(Exercise):
Below are entries to return in full. Keep each one exact.

Collected data:
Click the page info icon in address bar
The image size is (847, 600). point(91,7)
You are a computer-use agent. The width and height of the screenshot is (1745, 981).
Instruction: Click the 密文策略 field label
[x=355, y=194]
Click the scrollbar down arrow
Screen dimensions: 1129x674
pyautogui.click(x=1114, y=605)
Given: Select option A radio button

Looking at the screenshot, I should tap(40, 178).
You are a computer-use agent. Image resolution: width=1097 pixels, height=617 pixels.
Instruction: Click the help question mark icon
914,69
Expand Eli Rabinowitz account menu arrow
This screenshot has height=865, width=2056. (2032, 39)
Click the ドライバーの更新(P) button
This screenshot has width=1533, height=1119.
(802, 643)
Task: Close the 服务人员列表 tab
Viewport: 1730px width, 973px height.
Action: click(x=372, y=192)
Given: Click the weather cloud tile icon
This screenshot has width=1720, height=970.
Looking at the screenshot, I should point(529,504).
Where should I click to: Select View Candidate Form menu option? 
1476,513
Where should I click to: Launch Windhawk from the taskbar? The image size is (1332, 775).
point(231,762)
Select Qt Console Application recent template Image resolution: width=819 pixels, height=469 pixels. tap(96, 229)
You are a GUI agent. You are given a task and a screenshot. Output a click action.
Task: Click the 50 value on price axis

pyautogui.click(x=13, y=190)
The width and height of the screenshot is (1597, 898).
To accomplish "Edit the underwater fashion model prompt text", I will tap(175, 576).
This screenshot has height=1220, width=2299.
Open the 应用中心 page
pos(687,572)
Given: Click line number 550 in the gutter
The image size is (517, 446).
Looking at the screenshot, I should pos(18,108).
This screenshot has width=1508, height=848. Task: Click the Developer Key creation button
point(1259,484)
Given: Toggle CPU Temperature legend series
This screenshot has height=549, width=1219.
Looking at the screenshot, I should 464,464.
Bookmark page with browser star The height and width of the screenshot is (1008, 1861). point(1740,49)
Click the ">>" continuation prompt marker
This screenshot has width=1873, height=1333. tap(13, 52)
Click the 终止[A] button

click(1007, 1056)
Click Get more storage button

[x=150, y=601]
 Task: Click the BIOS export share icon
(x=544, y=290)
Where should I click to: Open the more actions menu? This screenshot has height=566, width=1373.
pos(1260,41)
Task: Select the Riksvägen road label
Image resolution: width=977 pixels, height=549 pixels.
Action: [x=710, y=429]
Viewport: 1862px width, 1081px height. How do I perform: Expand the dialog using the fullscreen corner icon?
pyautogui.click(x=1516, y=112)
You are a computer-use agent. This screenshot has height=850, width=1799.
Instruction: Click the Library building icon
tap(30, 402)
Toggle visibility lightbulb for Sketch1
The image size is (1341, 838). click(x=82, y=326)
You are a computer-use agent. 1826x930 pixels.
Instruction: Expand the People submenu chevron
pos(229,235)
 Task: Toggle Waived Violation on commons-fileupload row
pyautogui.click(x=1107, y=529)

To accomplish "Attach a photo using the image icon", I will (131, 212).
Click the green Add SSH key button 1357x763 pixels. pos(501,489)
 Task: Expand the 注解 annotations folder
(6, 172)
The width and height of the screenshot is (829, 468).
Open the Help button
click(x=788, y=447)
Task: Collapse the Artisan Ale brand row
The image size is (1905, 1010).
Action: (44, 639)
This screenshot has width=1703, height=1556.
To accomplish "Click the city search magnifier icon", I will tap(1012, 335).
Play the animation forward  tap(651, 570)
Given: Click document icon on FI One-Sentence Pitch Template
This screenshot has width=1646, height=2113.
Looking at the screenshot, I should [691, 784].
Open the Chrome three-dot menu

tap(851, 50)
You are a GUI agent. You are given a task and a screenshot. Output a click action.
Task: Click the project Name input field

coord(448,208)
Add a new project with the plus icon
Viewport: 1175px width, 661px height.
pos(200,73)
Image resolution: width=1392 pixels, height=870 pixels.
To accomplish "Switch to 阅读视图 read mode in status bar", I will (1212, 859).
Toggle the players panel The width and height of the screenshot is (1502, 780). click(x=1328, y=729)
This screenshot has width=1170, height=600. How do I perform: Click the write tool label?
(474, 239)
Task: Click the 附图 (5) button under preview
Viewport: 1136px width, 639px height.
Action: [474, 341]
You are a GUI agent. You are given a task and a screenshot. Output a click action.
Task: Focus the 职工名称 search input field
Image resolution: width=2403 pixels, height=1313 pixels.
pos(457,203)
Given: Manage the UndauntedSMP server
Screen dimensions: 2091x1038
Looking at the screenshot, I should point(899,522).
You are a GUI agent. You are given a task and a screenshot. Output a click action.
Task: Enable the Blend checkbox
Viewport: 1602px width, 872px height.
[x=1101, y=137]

(Written solution):
Click the page info icon in address bar
The image size is (847, 600). point(91,7)
You are a computer-use agent. The width and height of the screenshot is (1745, 981).
Instruction: Click the 密文策略 field label
[x=355, y=194]
Click the scrollbar down arrow
Screen dimensions: 1129x674
pyautogui.click(x=1114, y=605)
Given: Select option A radio button

Looking at the screenshot, I should tap(40, 178).
You are a computer-use agent. Image resolution: width=1097 pixels, height=617 pixels.
Instruction: Click the help question mark icon
914,69
Expand Eli Rabinowitz account menu arrow
This screenshot has height=865, width=2056. (2032, 39)
Click the ドライバーの更新(P) button
This screenshot has width=1533, height=1119.
(802, 643)
Task: Close the 服务人员列表 tab
Viewport: 1730px width, 973px height.
Action: click(x=372, y=192)
Given: Click the weather cloud tile icon
This screenshot has width=1720, height=970.
Looking at the screenshot, I should point(529,504).
Where should I click to: Select View Candidate Form menu option? 
1476,513
Where should I click to: Launch Windhawk from the taskbar? The image size is (1332, 775).
point(231,762)
Select Qt Console Application recent template Image resolution: width=819 pixels, height=469 pixels. tap(96, 229)
You are a GUI agent. You are given a task and a screenshot. Output a click action.
Task: Click the 50 value on price axis

pyautogui.click(x=13, y=190)
The width and height of the screenshot is (1597, 898).
To accomplish "Edit the underwater fashion model prompt text", I will tap(175, 576).
This screenshot has height=1220, width=2299.
Open the 应用中心 page
pos(687,572)
Given: Click line number 550 in the gutter
The image size is (517, 446).
Looking at the screenshot, I should pos(18,108).
This screenshot has width=1508, height=848. Task: Click the Developer Key creation button
point(1259,484)
Given: Toggle CPU Temperature legend series
This screenshot has height=549, width=1219.
Looking at the screenshot, I should 464,464.
Bookmark page with browser star The height and width of the screenshot is (1008, 1861). point(1740,49)
Click the ">>" continuation prompt marker
This screenshot has width=1873, height=1333. tap(13, 52)
Click the 终止[A] button

click(1007, 1056)
Click Get more storage button

[x=150, y=601]
 Task: Click the BIOS export share icon
(x=544, y=290)
Where should I click to: Open the more actions menu? This screenshot has height=566, width=1373.
pos(1260,41)
Task: Select the Riksvägen road label
Image resolution: width=977 pixels, height=549 pixels.
Action: [x=710, y=429]
Viewport: 1862px width, 1081px height. How do I perform: Expand the dialog using the fullscreen corner icon?
pyautogui.click(x=1516, y=112)
You are a computer-use agent. This screenshot has height=850, width=1799.
Instruction: Click the Library building icon
tap(30, 402)
Toggle visibility lightbulb for Sketch1
The image size is (1341, 838). click(x=82, y=326)
You are a computer-use agent. 1826x930 pixels.
Instruction: Expand the People submenu chevron
pos(229,235)
 Task: Toggle Waived Violation on commons-fileupload row
pyautogui.click(x=1107, y=529)

To accomplish "Attach a photo using the image icon", I will (131, 212).
Click the green Add SSH key button 1357x763 pixels. pos(501,489)
 Task: Expand the 注解 annotations folder
(6, 172)
The width and height of the screenshot is (829, 468).
Open the Help button
click(x=788, y=447)
Task: Collapse the Artisan Ale brand row
The image size is (1905, 1010).
Action: (44, 639)
This screenshot has width=1703, height=1556.
To accomplish "Click the city search magnifier icon", I will tap(1012, 335).
Play the animation forward  tap(651, 570)
Given: Click document icon on FI One-Sentence Pitch Template
This screenshot has width=1646, height=2113.
Looking at the screenshot, I should [691, 784].
Open the Chrome three-dot menu

tap(851, 50)
You are a GUI agent. You are given a task and a screenshot. Output a click action.
Task: Click the project Name input field

coord(448,208)
Add a new project with the plus icon
Viewport: 1175px width, 661px height.
pos(200,73)
Image resolution: width=1392 pixels, height=870 pixels.
To accomplish "Switch to 阅读视图 read mode in status bar", I will (1212, 859).
Toggle the players panel The width and height of the screenshot is (1502, 780). click(x=1328, y=729)
This screenshot has width=1170, height=600. How do I perform: Click the write tool label?
(474, 239)
Task: Click the 附图 (5) button under preview
Viewport: 1136px width, 639px height.
Action: [474, 341]
You are a GUI agent. You are given a task and a screenshot. Output a click action.
Task: Focus the 职工名称 search input field
Image resolution: width=2403 pixels, height=1313 pixels.
pos(457,203)
Given: Manage the UndauntedSMP server
Screen dimensions: 2091x1038
Looking at the screenshot, I should point(899,522).
You are a GUI agent. You are given a task and a screenshot. Output a click action.
Task: Enable the Blend checkbox
Viewport: 1602px width, 872px height.
[x=1101, y=137]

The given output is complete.